> Action item: Nothing in the records may be altered; repeat them exactly.
● ● ●
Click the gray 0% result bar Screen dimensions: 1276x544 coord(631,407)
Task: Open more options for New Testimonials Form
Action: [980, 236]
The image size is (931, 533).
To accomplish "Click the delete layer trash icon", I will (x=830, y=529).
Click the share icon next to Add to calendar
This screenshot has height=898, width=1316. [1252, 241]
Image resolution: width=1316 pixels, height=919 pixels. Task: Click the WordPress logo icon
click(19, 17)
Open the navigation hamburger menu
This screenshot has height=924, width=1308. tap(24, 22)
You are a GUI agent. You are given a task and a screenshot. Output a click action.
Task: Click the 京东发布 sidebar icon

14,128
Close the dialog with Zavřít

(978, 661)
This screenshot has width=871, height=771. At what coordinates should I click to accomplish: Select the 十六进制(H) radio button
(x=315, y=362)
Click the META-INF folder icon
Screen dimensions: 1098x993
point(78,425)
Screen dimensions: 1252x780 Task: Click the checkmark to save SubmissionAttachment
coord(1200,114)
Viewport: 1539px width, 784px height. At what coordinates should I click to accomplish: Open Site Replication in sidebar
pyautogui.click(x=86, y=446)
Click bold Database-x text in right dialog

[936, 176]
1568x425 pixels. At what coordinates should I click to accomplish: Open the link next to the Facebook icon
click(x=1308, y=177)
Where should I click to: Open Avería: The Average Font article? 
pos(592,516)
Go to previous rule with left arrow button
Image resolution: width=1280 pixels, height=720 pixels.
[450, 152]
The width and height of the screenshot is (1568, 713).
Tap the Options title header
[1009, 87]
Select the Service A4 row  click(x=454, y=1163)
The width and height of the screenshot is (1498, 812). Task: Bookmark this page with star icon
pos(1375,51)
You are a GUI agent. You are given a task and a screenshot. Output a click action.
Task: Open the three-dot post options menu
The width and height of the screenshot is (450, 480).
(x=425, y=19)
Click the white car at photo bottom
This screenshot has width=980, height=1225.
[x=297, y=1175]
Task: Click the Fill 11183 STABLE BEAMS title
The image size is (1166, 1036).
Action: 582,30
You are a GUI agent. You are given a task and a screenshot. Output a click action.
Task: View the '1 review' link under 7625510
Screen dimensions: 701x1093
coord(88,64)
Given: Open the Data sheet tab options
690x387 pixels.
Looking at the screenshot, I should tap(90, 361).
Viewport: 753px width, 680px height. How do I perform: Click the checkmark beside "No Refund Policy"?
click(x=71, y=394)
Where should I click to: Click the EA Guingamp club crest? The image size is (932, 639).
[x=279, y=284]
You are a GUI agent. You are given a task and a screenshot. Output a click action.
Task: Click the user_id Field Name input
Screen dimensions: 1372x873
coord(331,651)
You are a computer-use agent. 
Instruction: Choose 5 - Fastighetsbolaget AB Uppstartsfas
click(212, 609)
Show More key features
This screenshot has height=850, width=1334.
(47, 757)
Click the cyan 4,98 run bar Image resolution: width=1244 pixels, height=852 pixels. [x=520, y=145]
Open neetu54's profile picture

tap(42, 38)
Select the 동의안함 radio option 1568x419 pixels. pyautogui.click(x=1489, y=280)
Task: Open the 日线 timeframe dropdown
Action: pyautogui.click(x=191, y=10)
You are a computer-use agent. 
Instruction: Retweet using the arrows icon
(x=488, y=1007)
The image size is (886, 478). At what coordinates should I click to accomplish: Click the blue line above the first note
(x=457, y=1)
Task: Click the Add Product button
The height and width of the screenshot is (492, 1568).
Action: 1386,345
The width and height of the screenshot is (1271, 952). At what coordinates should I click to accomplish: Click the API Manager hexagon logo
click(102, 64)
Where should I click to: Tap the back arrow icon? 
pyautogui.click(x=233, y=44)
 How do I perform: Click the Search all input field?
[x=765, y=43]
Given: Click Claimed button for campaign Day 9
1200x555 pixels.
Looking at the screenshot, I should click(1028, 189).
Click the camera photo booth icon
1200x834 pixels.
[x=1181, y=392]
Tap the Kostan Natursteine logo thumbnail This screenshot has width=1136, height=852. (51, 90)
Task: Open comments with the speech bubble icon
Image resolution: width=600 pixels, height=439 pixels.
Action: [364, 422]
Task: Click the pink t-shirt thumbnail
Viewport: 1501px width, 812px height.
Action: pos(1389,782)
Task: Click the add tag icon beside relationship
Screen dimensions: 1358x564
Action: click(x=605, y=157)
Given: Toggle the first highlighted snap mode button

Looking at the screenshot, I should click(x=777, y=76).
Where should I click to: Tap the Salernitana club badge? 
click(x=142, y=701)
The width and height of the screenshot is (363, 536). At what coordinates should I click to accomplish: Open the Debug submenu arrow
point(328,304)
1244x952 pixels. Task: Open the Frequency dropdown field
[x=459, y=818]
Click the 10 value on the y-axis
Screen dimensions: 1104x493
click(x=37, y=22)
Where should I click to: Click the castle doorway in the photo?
● ● ●
> Problem solution:
Click the gray 0% result bar Screen dimensions: 1276x544 coord(631,407)
Task: Open more options for New Testimonials Form
Action: [980, 236]
The image size is (931, 533).
To accomplish "Click the delete layer trash icon", I will (x=830, y=529).
Click the share icon next to Add to calendar
This screenshot has height=898, width=1316. [1252, 241]
Image resolution: width=1316 pixels, height=919 pixels. Task: Click the WordPress logo icon
click(19, 17)
Open the navigation hamburger menu
This screenshot has height=924, width=1308. tap(24, 22)
You are a GUI agent. You are given a task and a screenshot. Output a click action.
Task: Click the 京东发布 sidebar icon

14,128
Close the dialog with Zavřít

(978, 661)
This screenshot has width=871, height=771. At what coordinates should I click to accomplish: Select the 十六进制(H) radio button
(x=315, y=362)
Click the META-INF folder icon
Screen dimensions: 1098x993
point(78,425)
Screen dimensions: 1252x780 Task: Click the checkmark to save SubmissionAttachment
coord(1200,114)
Viewport: 1539px width, 784px height. At what coordinates should I click to accomplish: Open Site Replication in sidebar
pyautogui.click(x=86, y=446)
Click bold Database-x text in right dialog

[936, 176]
1568x425 pixels. At what coordinates should I click to accomplish: Open the link next to the Facebook icon
click(x=1308, y=177)
Where should I click to: Open Avería: The Average Font article? 
pos(592,516)
Go to previous rule with left arrow button
Image resolution: width=1280 pixels, height=720 pixels.
[450, 152]
The width and height of the screenshot is (1568, 713).
Tap the Options title header
[1009, 87]
Select the Service A4 row  click(x=454, y=1163)
The width and height of the screenshot is (1498, 812). Task: Bookmark this page with star icon
pos(1375,51)
You are a GUI agent. You are given a task and a screenshot. Output a click action.
Task: Open the three-dot post options menu
The width and height of the screenshot is (450, 480).
(x=425, y=19)
Click the white car at photo bottom
This screenshot has width=980, height=1225.
[x=297, y=1175]
Task: Click the Fill 11183 STABLE BEAMS title
The image size is (1166, 1036).
Action: 582,30
You are a GUI agent. You are given a task and a screenshot. Output a click action.
Task: View the '1 review' link under 7625510
Screen dimensions: 701x1093
coord(88,64)
Given: Open the Data sheet tab options
690x387 pixels.
Looking at the screenshot, I should tap(90, 361).
Viewport: 753px width, 680px height. How do I perform: Click the checkmark beside "No Refund Policy"?
click(x=71, y=394)
Where should I click to: Click the EA Guingamp club crest? The image size is (932, 639).
[x=279, y=284]
You are a GUI agent. You are given a task and a screenshot. Output a click action.
Task: Click the user_id Field Name input
Screen dimensions: 1372x873
coord(331,651)
You are a computer-use agent. 
Instruction: Choose 5 - Fastighetsbolaget AB Uppstartsfas
click(212, 609)
Show More key features
This screenshot has height=850, width=1334.
(47, 757)
Click the cyan 4,98 run bar Image resolution: width=1244 pixels, height=852 pixels. [x=520, y=145]
Open neetu54's profile picture

tap(42, 38)
Select the 동의안함 radio option 1568x419 pixels. pyautogui.click(x=1489, y=280)
Task: Open the 日线 timeframe dropdown
Action: pyautogui.click(x=191, y=10)
You are a computer-use agent. 
Instruction: Retweet using the arrows icon
(x=488, y=1007)
The image size is (886, 478). At what coordinates should I click to accomplish: Click the blue line above the first note
(x=457, y=1)
Task: Click the Add Product button
The height and width of the screenshot is (492, 1568).
Action: 1386,345
The width and height of the screenshot is (1271, 952). At what coordinates should I click to accomplish: Click the API Manager hexagon logo
click(102, 64)
Where should I click to: Tap the back arrow icon? 
pyautogui.click(x=233, y=44)
 How do I perform: Click the Search all input field?
[x=765, y=43]
Given: Click Claimed button for campaign Day 9
1200x555 pixels.
Looking at the screenshot, I should click(1028, 189).
Click the camera photo booth icon
1200x834 pixels.
[x=1181, y=392]
Tap the Kostan Natursteine logo thumbnail This screenshot has width=1136, height=852. (51, 90)
Task: Open comments with the speech bubble icon
Image resolution: width=600 pixels, height=439 pixels.
Action: [364, 422]
Task: Click the pink t-shirt thumbnail
Viewport: 1501px width, 812px height.
Action: pos(1389,782)
Task: Click the add tag icon beside relationship
Screen dimensions: 1358x564
Action: click(x=605, y=157)
Given: Toggle the first highlighted snap mode button

Looking at the screenshot, I should click(x=777, y=76).
Where should I click to: Tap the Salernitana club badge? 
click(x=142, y=701)
The width and height of the screenshot is (363, 536). At what coordinates should I click to accomplish: Open the Debug submenu arrow
point(328,304)
1244x952 pixels. Task: Open the Frequency dropdown field
[x=459, y=818]
Click the 10 value on the y-axis
Screen dimensions: 1104x493
click(x=37, y=22)
Where should I click to: Click the castle doorway in the photo?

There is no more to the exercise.